Erewhon, Samuel Butler


Gönüllü bir sürgün olan ana karakter, talihini uzak diyarlarda aramak için İngiltere'den ayrılır. Avrupa'nın kolonilerinden birinde çobanlığa başlayan karakterin tek amacı tarifsiz zenginlikler bulmak ve şansını tersini döndürmektir.
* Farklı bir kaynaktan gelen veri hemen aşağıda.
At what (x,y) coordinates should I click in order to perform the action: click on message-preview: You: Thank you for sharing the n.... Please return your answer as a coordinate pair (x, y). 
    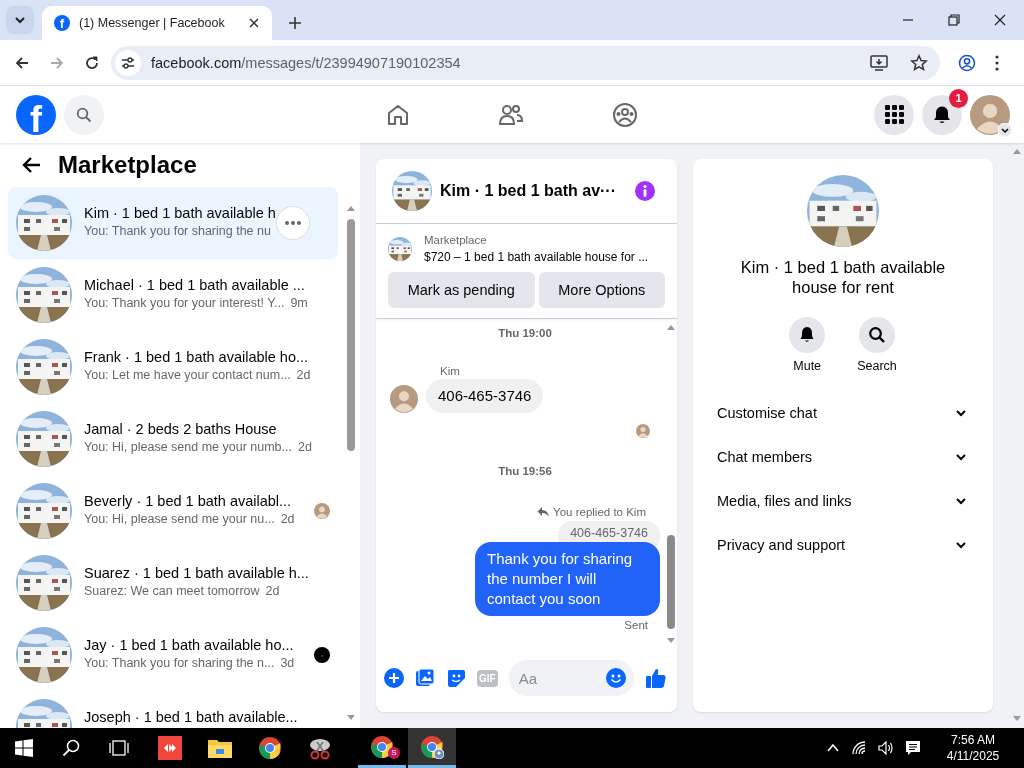
    Looking at the image, I should click on (180, 664).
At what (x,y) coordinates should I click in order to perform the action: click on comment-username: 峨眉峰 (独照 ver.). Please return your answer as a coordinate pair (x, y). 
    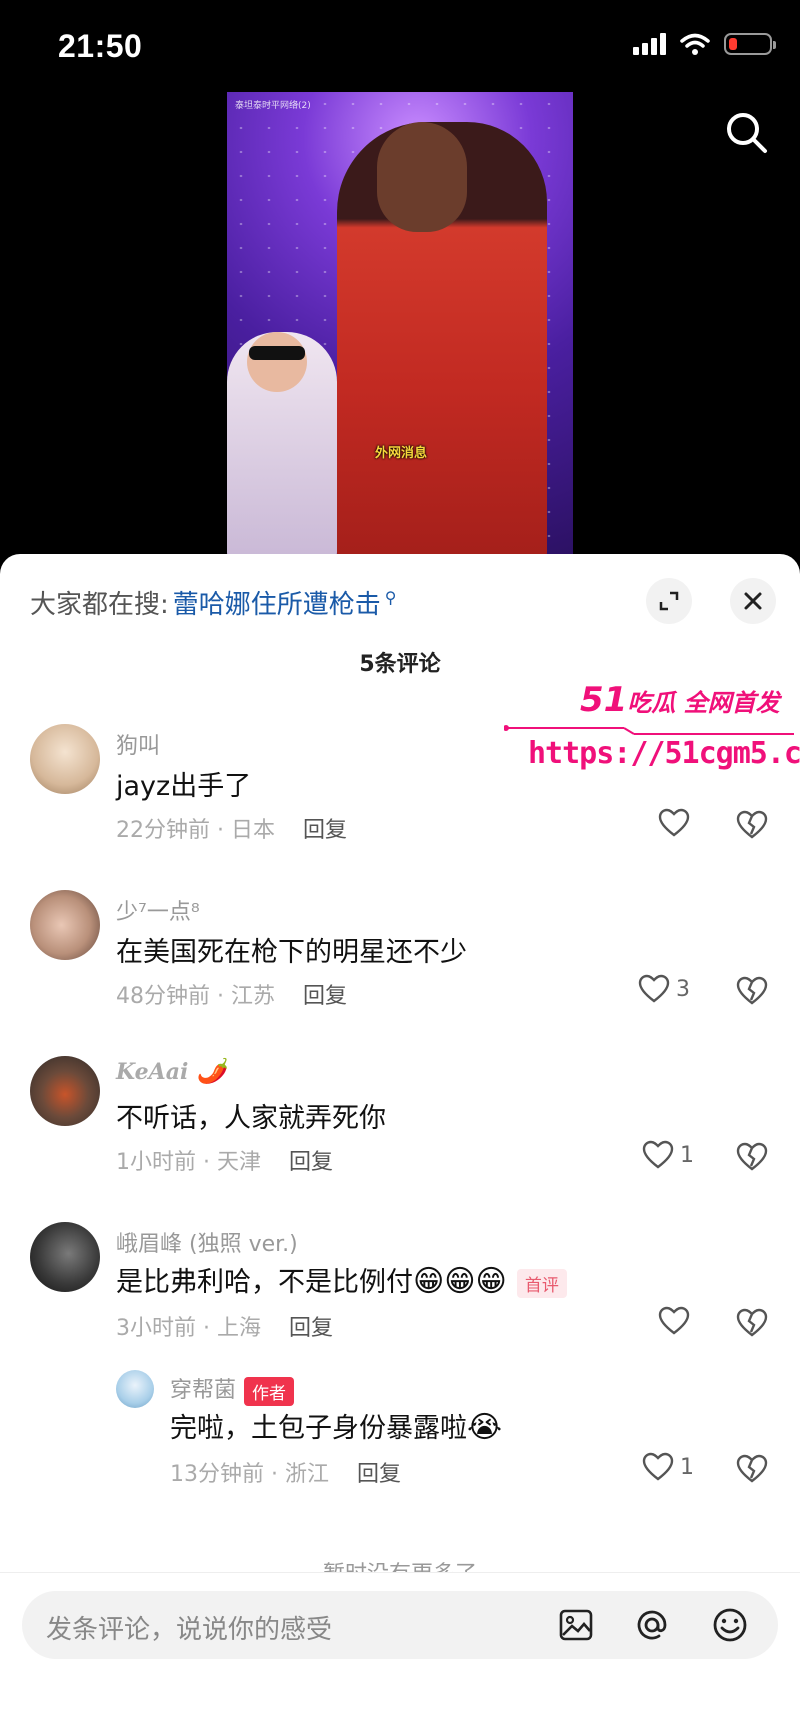
    Looking at the image, I should click on (207, 1242).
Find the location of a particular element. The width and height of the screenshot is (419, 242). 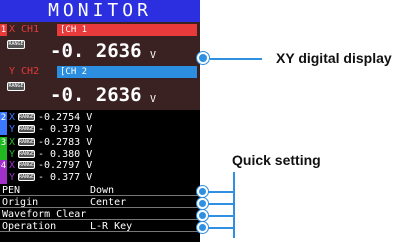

Sürekli bulutlarla çevrili olan yüksek bir dağın ardına yapacağı yolculuk onu henüz keşfedilmemiş bir uygarlığa götürecek, orada kaldığı süre boyunca bu garip toplumu inceleyecektir...

Keşfetme arzusu ile dolu olan karakter zamanın ruhunu yansıtıyor, başarılı pastoral betimlemelerle desteklenen kurgu akıcı. En yüksek dağdan ölümüne korkan yerli karakteri, zorlu doğa koşullarıyla birlikte geçit bekçisi görevini üstlenmiş. Materyalist ve sömürgeci İngiliz imparatorluğunun imalarını bünyesinde taşıyan karakter 1. tekilden aktarılmış. Doğa koşulları ile izole olmuş bir ülke olan Erewhon'un insanları fiziksel açıdan güçlü ve güzel, karakter ve ahlaki açıdan zayıf bir toplum oluşturuyorlar. Yazar sosyal istenirlik kıstaslarını tersine çevirerek çağın İngiltere'sini hicvetmiş. Sosyal darwinizm imalarına başvuran yazarın kurgusuna, insan ıslahı görüşü hakim. Makinelerin insan iş gücünün yerini alacağına yönünde çağının ötesinde uyarılarda bulunan yazar, aynı zamanda konformizm ve kültürel baskı oluşumunu da irdelemiş.

Fiziksel rahatsızlıkları modern tıbbın tedavi etmeyeceği, insan bünyesini tembelleştirip hastalıklara karşı daha duyarlı ve zayıf hale getireceği uyarısında bulunan yazar, ileride doktorların ilaç pazarlayacağını öngörmüş. Sosyal ve bireysel sorumluluk, ahlak ve adalet kavramlarını tersine çeviren yazar, ölümden korkmayan buna bağlı nevrozları taşımayan bir toplum dizayn ederken taksidermi ve heykeltraşlığı melezleyerek yeni bir meslek grubu kurgulamış. Bu kimselerin eserleri olan cesetten heykeller toplumun eski dönemlerinde sokaklarını süslemiş. Sanatın ticaret unsuruna dönüşmesiyle alaya eden yazar, ölüm ve doğuma verilen tepkileri tersine çevirmiş. Aşağı kastların varlığına verilen tepkiler üzerinden elitizm eleştirisine giren yazar, Tanrı ve kilisenin otoritesini sorgulamış.

Pantheona yakın çoktanrılı bir dine sahip olan Erewhonlular insan özelliklerinin kişiselleştirilmiş hallerine ibadet ediyorlar. Düalist önermelerle eğitim sistemini ve ezberci eğitimi eleştiren yazar, totolojilerle mantıksızlıkları vurgulamış. Akademik yobazlıkları irdeleyip bireyi yüceltirken "Mekanik evren" görüşü "Makinelerin kitabı" bölümünde hicvedilmiş. Çok sayıda determinist argümanla ve Mekanik evren, biyolojik evrim uyarlamasıyla akımı bozmayan yazar, İnsan ruhunun ikiliğini apollonik ve dionysosçu görüşleri irdelemiş. Ortak gen hafızasını savunan yazarın görüşleri Lamarck'a daha yakın. İlk bilimkurgu eserleri arasında sayılan eser hem ütopik hem distopik özellikler taşıyor. Keyifli okumalar dilerim. Başka incelemelerde görüşmek üzere.